Rozwojowi świadomości i ludzkiego ducha zawsze towarzyszą konflikty i cierpienie. Dzieje się tak wskutek oporu stawianego przez materię. W podobny sposób ziemia stawia warunki i przeszkody wzrastającemu ziarnu
Z perspektywy ewolucji jesteśmy dziećmi, młodymi i niedoświadczonymi istotami znajdującymi się w fazie ego-świadomości. Z tego między innymi powodu mamy blade pojęcie o ogromie drzemiącego w nas potencjału.

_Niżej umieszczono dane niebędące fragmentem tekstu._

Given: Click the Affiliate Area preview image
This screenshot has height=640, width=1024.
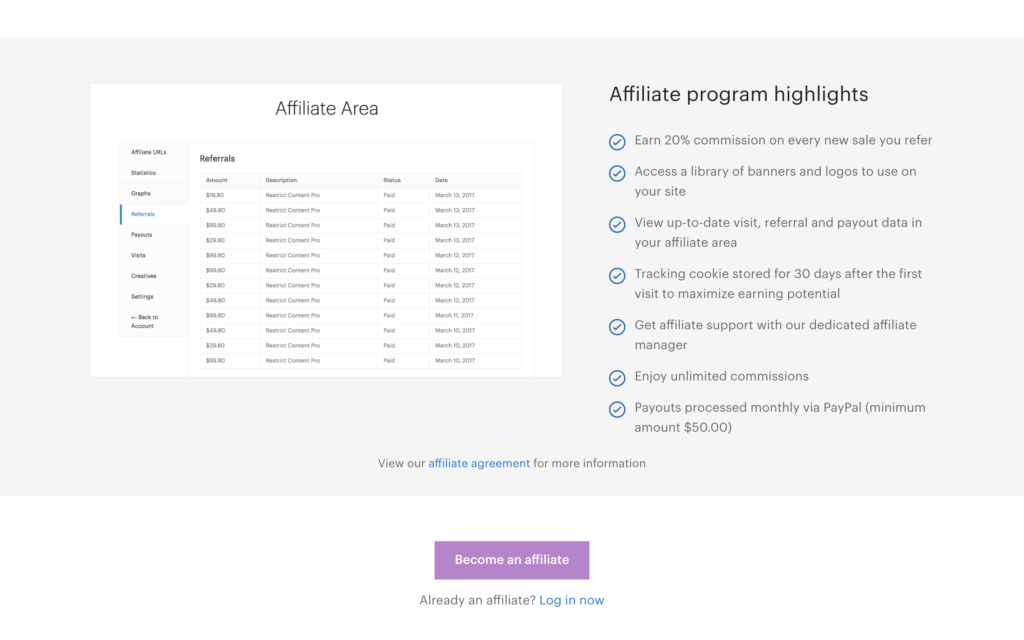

Prawdziwa identyfikacja ukryta jest bowiem w głębiach ludzkiej duszy. Gdy próbuje ona wydobyć się na powierzchnię, przeciwstawia się jej zadufana w sobie ja-świadomość. W każdym bez wyjątku człowieku tkwi boska iskra, która próbuje osiągnąć poziom świadomości, ale grube warstwy nagromadzonych przez wieki materialnych koncepcji istnienia nie pozwalają jej na to.
Ostatnimi laty wielu ludzi wybiera trudną drogę poznania, próbuje uwolnić się od ograniczeń ja-świadomości (co jest niejako dowodem na istnienie w nas boskich, duchowych sił ewolucyjnych). Musiało jednak upłynąć sporo czasu i inkarnacji, zanim dotarliśmy do tej fazy rozwoju. Dziś coraz więcej ludzi wie lub przynajmniej przeczuwa, że sens istnienia tkwi w głębszych warstwach świadomości, ukrytej tam duchowej rzeczywistości.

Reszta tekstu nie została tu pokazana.